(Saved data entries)
•••
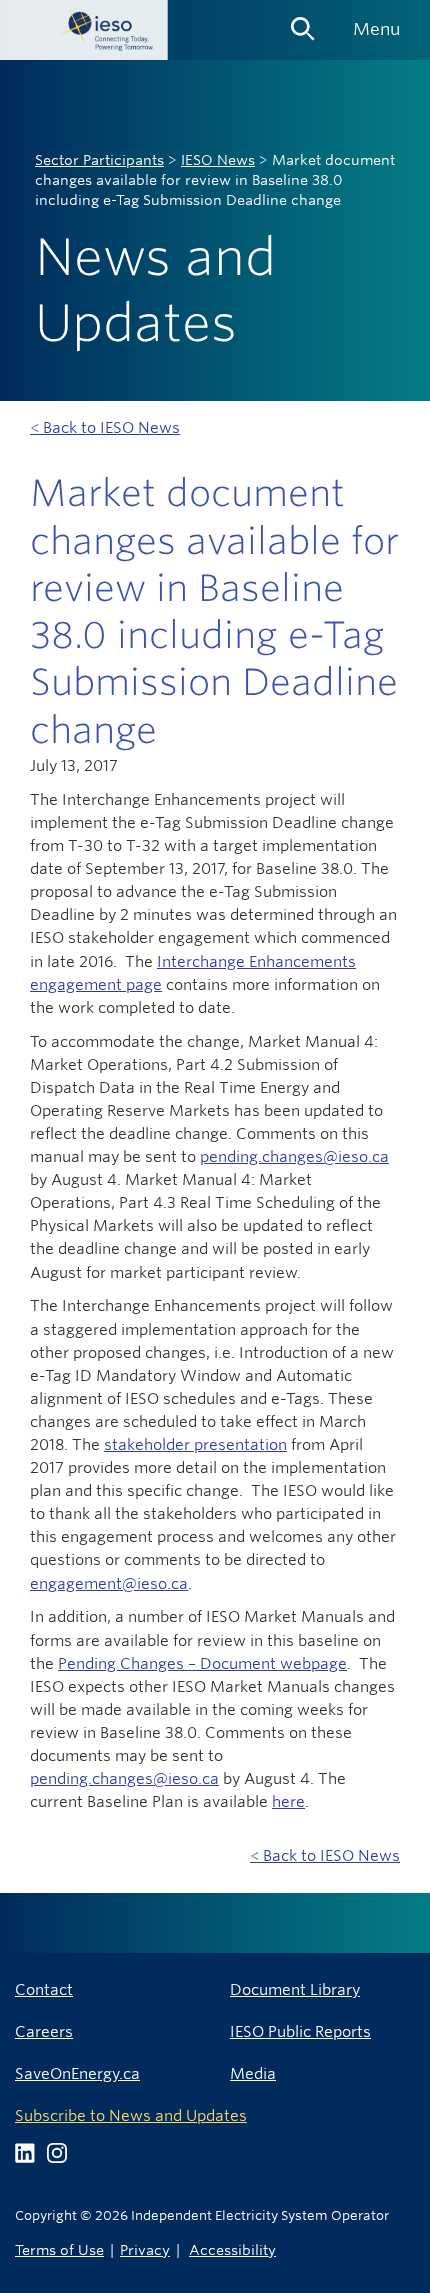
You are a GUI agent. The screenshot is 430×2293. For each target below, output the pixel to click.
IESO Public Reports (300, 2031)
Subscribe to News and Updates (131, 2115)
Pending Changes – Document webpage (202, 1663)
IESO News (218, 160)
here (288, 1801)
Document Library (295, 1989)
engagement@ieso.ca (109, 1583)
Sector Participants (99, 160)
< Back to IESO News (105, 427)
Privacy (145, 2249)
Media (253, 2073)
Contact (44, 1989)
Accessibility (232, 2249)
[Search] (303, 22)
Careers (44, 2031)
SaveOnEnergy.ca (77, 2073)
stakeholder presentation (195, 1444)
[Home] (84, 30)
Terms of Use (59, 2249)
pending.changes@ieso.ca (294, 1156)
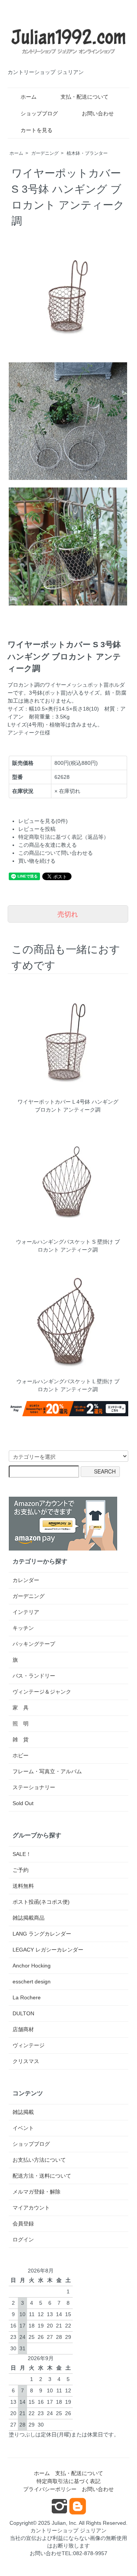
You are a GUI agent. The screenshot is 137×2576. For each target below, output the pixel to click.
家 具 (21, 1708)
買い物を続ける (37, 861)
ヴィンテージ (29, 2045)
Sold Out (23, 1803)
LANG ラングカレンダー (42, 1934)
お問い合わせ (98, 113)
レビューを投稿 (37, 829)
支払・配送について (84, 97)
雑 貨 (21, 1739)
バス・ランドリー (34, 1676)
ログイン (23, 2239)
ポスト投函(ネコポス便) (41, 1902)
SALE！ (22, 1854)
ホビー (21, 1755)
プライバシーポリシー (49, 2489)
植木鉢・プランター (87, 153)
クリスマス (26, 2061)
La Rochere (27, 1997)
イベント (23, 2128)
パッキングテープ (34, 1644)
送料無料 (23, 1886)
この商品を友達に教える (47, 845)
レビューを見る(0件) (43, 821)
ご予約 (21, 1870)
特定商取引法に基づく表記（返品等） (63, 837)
•••
**EXERCISE INSTRUCTIONS**
Scan the data above. Return every line with "output" in it.

**FINAL ANSWER**
You are a GUI agent. The screenshot is 430×2293. For each target below, output the pixel to click.
You are a GUI agent. The screenshot is 137×2576. For each target below, output the pixel to click.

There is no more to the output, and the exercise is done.